Fortinet has warned that a new security flaw exists and is being exploited in FortiWeb.
This medium severity vulnerability, tracked as CVE-2025-58034, has a CVSS score of 6.7 out of a maximum of 10.0.
“Improper Disabling of Special Elements Used in OS Commands (“OS Command Injection”) Vulnerability” [CWE-78] “FortiWeb could allow an authenticated attacker to execute malicious code on the underlying system via a crafted HTTP request or CLI command,” the company said in an advisory Tuesday.

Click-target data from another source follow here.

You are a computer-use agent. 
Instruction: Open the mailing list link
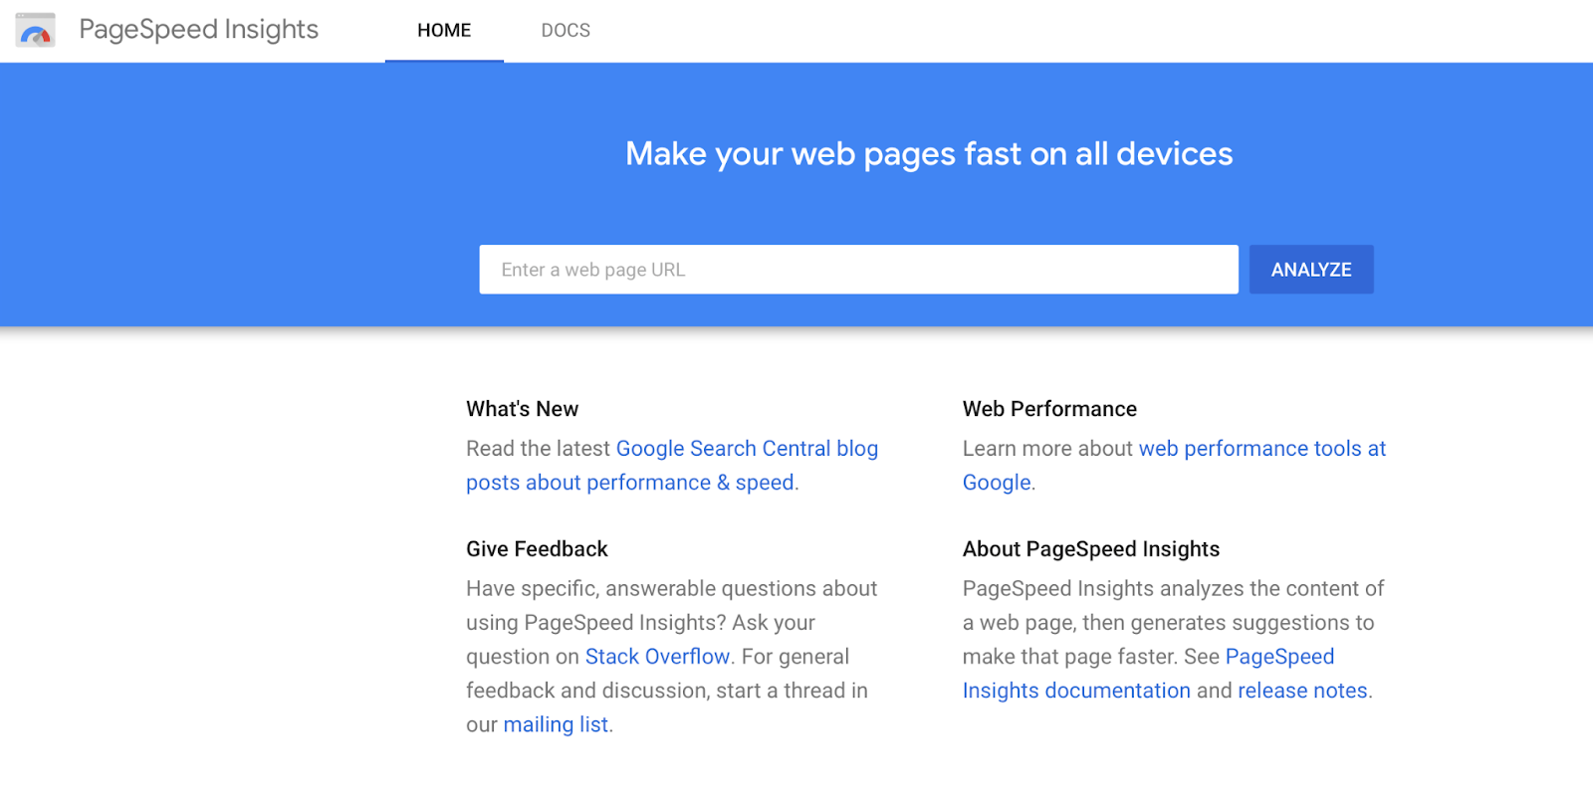(x=556, y=724)
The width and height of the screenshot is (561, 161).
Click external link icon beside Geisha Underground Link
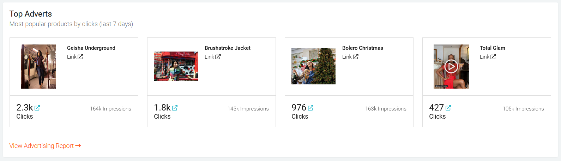pos(80,56)
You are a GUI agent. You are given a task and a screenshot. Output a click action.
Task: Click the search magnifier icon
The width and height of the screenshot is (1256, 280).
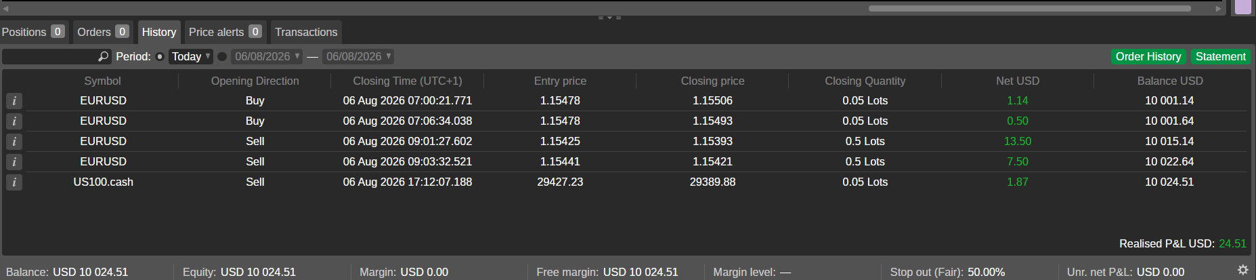tap(104, 56)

This means that for a successful attack, the attacker must first authenticate themselves through other means and chain that with CVE-2025-58034 to execute arbitrary operating system commands.

This issue has been resolved in the following versions:
FortiWeb 8.0.0 to 8.0.1 (upgrade to 8.0.2 or later) FortiWeb 7.6.0 to 7.6.5 (upgrade to 7.6.6 or later) FortiWeb 7.4.0 to 7.4.10 (upgrade to 7.4.11 or later) FortiWeb 7.2.0 to 7.2.11 (upgrade to 7.2.12) FortiWeb 7.0.0 – 7.0.11 (upgrade to 7.0.12 or later)
The company praised Trend Micro researcher Jason McFaddin for reporting the flaw under its responsible disclosure policy.
Interestingly, this development comes just days after Fortinet confirmed it had silently patched another critical FortiWeb vulnerability in version 8.0.2 (CVE-2025-64446, CVSS score: 9.1).
“As soon as we learned of this issue, we began PSIRT response and remediation efforts, which are ongoing,” a Fortinet spokesperson told Hacker News. “Fortinet diligently balances our commitment to customer security with a culture of responsible transparency.”
It is unclear at this time why Fortinet chose to patch the flaw without releasing an advisory. However, this move puts defenders in a disadvantageous position and effectively prevents them from responding appropriately.
“When popular technology vendors fail to communicate new security issues, they are issuing an invitation to attackers while choosing to block the same information from defenders,” VulnCheck noted last week.